For most homeowners, having a green, lush and patchless lawn is a symbol of responsibility, dedication to yard work, and a signal to your neighbors that your home’s interior is as well-kept as its outdoor spaces. Being marked as the neighbor with the browning, weed-infested lawn can be the vision of nightmares for those homeowners who pride themselves on a well-groomed front lawn.

Not only does a luscious lawn accentuate your garden, but it provides excellent outdoor space for your kids to blow off steam. To maintain this play-pad and lawn-game arena, it takes more than just planting some grass and hoping it grows. To achieve that widely coveted green lawn, you’ll have to give it some tender loving care.

Attaining that full and healthy lawn is a multi-step process. Lawn-care practices such as selecting the right type of grass for your climatic zone, picking great quality seeds, and watering go a long way in realizing your dream lawn goals. Below are some DIY tips that can help guide you through the process, so your lawn can be the talk-of-the-town (or, at least, the pinnacle of lawn-care success in your immediate neighborhood).

Choosing between sod and seeds

Whether you’re rejuvenating an old lawn or growing a new one, you may find yourself at a crossroads when choosing between sod and grass seed. Understanding the difference between the two and the unique benefits of each option sets a course of action for achieving your lawn goals.

Both start in seed form. Sod is simply transplanted from the well-maintained farms directly to your lawns. When choosing between the two, the convenience factor and your level of patience may influence your decision.

Advantages of raising your lawn from seeds

It’s cheaper to nurture your lawn from a standard grass seed than it is to purchase sod. Despite popular misconceptions, planting grass seed doesn’t require a green thumb. In fact, it’s a simple garden practice that even the most inexperienced homeowners can perform.

════════

▶ **Written exercise a**
Answer these questions from the lawn-care passage, one per line:
(i) Where is sod transplanted from?
(ii) Which is cheaper, raising a lawn from standard grass seed or purchasing sod?
(iii) Which three lawn-care practices are said to go a long way toward realizing dream lawn goals?
The lawn-care passage and the listing have no connection to each other.

(Recorded data)
════════

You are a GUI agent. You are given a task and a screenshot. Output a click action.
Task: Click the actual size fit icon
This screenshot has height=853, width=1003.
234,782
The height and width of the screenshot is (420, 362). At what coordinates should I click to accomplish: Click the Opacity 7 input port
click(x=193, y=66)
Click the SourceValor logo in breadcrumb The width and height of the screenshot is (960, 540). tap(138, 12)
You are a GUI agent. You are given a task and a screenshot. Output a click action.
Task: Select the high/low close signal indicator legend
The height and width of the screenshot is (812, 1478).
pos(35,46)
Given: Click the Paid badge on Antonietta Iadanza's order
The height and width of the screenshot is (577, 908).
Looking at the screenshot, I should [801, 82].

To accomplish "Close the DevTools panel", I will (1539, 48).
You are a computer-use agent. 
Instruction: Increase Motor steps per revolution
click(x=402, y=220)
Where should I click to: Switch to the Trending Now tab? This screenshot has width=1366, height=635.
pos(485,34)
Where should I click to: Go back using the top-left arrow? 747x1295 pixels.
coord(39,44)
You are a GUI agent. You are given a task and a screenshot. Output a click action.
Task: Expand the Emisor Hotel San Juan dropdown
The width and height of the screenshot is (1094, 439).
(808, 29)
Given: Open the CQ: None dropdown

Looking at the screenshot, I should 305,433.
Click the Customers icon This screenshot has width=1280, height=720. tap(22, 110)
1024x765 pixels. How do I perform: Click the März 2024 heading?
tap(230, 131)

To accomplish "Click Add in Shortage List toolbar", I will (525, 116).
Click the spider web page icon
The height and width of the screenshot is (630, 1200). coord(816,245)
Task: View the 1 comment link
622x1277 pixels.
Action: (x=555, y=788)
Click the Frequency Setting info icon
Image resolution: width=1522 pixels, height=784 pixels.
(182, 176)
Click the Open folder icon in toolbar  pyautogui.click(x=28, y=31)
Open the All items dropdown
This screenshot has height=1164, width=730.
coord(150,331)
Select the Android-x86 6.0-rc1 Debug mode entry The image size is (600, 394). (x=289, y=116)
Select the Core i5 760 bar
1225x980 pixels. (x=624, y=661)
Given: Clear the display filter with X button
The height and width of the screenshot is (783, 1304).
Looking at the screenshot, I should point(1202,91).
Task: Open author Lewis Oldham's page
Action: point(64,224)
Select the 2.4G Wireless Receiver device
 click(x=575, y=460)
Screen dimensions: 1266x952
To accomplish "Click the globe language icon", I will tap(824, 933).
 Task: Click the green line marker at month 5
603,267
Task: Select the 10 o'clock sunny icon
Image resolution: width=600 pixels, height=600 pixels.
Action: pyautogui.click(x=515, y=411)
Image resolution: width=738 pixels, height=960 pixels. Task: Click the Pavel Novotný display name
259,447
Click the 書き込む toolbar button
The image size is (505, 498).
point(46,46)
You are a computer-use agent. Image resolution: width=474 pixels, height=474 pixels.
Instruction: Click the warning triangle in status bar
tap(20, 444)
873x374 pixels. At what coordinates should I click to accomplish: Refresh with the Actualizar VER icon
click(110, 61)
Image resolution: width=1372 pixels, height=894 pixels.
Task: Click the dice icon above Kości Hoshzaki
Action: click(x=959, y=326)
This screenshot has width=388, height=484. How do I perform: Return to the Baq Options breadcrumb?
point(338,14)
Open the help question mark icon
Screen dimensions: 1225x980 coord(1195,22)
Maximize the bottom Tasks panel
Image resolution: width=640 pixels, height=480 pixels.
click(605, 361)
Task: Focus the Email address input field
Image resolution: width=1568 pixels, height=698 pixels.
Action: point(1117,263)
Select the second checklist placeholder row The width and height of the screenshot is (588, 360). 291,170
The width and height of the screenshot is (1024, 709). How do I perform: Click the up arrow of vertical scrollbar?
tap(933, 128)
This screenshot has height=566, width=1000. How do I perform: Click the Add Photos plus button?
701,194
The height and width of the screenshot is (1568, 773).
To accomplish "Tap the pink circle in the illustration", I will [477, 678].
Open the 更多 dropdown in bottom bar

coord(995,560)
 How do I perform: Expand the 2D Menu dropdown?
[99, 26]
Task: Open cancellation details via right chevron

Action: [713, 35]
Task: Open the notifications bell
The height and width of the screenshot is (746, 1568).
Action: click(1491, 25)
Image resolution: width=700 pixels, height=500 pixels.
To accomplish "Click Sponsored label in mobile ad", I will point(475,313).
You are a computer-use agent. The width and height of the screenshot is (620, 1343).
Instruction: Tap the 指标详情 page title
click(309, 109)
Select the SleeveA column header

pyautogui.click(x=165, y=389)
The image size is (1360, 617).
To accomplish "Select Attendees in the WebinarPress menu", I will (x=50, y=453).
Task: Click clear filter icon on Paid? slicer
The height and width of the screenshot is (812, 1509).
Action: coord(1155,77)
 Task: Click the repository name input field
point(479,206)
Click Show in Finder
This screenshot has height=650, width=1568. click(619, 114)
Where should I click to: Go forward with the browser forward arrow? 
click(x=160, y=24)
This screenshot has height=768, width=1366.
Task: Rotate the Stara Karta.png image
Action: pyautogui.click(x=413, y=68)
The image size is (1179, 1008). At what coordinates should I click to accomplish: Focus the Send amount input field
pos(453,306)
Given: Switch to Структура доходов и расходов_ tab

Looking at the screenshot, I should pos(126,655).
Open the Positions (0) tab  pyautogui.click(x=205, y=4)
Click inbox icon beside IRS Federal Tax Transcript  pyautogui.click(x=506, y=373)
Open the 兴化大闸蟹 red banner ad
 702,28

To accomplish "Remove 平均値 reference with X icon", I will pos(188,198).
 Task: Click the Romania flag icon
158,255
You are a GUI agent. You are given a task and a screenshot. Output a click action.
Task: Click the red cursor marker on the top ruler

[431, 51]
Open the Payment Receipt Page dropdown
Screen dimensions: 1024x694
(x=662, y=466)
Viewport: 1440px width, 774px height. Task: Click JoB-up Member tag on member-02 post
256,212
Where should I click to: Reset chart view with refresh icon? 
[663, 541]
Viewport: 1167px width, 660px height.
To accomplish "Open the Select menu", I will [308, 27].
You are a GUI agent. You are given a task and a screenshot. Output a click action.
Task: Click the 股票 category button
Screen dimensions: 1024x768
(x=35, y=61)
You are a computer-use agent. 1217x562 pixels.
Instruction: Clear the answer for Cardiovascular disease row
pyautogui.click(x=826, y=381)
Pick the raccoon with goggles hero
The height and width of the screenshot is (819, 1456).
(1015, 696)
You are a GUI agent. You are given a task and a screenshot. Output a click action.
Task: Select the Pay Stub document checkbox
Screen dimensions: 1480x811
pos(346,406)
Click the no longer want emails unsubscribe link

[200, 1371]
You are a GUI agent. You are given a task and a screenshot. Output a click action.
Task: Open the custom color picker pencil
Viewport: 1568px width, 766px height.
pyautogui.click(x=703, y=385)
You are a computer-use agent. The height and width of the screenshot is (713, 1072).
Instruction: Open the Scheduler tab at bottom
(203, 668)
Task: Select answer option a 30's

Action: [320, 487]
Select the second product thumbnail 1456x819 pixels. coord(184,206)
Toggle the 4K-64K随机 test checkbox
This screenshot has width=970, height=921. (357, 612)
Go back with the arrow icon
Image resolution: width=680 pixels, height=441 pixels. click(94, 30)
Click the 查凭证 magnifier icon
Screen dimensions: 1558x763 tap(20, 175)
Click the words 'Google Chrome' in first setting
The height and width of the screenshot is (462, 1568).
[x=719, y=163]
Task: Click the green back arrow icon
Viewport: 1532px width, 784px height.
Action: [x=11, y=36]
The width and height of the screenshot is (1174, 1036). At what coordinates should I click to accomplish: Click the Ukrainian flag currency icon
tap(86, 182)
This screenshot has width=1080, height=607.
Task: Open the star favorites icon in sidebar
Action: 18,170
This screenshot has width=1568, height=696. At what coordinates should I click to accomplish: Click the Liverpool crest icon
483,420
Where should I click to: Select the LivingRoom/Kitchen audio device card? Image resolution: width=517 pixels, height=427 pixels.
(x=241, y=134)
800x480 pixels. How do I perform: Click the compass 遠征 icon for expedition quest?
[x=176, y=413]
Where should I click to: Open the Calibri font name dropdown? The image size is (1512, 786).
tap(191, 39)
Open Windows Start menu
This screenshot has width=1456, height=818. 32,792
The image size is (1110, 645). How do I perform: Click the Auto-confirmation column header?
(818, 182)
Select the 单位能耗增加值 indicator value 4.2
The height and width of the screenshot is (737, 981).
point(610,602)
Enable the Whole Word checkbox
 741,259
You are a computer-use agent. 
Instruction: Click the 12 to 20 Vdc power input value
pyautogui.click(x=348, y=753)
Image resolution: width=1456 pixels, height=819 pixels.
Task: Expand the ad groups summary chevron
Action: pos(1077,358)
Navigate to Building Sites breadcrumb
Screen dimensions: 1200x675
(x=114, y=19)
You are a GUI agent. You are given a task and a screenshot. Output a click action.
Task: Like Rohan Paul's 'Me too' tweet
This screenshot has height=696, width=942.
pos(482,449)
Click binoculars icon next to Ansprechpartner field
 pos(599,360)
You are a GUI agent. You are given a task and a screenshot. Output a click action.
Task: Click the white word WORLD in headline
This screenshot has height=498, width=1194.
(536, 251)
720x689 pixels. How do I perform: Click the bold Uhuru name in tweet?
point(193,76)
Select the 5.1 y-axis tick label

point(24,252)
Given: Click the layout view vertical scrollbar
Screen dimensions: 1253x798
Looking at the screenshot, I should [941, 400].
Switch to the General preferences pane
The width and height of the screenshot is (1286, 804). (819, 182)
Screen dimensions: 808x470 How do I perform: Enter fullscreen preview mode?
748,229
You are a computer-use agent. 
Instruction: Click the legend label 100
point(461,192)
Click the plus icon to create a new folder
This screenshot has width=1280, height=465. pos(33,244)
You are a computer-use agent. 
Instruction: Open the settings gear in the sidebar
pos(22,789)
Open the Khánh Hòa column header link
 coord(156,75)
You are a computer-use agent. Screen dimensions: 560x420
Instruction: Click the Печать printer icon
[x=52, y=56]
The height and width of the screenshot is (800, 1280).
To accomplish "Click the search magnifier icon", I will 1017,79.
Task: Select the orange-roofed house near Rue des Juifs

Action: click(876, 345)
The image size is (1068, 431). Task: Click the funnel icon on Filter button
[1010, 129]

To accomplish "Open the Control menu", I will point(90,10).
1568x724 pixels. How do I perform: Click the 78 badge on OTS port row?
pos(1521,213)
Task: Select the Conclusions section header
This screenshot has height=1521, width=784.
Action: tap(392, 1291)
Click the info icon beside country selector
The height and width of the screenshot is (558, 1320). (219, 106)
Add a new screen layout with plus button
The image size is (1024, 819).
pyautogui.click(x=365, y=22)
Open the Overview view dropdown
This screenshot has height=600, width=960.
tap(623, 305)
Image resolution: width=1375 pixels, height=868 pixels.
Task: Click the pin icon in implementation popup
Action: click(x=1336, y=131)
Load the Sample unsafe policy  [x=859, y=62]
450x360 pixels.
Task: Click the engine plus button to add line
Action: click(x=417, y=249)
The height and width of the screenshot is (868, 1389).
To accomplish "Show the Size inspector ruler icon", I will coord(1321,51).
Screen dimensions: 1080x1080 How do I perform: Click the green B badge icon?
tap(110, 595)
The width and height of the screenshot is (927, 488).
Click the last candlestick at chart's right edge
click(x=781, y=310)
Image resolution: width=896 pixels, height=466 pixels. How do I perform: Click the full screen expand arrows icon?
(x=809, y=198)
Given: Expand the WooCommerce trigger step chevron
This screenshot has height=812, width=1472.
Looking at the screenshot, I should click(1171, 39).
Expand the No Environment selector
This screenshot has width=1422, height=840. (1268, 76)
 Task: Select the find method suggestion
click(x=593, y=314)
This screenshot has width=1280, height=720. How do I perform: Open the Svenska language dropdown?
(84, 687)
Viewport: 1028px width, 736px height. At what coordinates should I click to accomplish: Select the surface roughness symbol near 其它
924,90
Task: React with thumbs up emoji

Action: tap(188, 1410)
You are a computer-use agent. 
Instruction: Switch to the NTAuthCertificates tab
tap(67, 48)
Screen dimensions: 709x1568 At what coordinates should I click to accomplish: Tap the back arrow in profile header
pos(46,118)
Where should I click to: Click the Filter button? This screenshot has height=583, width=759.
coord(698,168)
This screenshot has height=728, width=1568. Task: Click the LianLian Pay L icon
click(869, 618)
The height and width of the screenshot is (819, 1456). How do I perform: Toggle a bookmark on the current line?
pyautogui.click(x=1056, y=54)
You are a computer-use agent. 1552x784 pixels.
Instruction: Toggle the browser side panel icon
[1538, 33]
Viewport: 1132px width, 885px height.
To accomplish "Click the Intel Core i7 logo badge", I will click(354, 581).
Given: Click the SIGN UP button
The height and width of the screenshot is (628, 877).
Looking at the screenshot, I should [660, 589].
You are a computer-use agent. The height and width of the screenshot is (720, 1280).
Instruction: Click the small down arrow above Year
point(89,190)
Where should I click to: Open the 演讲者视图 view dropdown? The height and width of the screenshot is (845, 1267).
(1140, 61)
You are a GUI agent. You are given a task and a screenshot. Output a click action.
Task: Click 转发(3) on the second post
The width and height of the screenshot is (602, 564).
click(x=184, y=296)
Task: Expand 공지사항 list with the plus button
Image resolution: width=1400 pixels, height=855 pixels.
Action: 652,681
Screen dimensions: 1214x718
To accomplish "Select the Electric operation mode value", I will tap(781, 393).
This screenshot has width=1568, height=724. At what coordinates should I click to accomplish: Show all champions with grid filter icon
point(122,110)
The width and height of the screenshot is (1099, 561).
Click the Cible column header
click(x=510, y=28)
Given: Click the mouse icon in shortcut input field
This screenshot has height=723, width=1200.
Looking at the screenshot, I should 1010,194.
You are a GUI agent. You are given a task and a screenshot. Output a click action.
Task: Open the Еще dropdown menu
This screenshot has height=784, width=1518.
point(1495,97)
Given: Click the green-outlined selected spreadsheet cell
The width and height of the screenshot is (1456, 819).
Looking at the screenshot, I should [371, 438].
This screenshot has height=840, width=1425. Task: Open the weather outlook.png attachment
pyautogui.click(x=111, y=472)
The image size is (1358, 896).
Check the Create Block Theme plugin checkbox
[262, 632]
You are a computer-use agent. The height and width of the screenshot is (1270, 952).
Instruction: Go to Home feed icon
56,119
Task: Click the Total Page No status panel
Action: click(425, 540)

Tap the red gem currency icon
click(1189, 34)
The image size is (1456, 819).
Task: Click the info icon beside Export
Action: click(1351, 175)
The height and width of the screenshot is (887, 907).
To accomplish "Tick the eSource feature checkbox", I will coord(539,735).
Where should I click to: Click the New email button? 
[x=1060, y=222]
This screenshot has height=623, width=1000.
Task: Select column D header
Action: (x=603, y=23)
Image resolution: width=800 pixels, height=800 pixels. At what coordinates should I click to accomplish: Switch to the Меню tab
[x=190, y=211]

════════

▶ **Written exercise b**
Identify every line of the listing that contains the word "Focus", and copy each one.

▶ **Exercise solution a**
(i) From well-maintained farms, directly to your lawns.
(ii) Raising a lawn from standard grass seed.
(iii) Selecting the right type of grass for your climatic zone, picking great quality seeds, and watering.

▶ **Exercise solution b**
Task: Focus the Email address input field
The image size is (1179, 1008). At what coordinates should I click to accomplish: Focus the Send amount input field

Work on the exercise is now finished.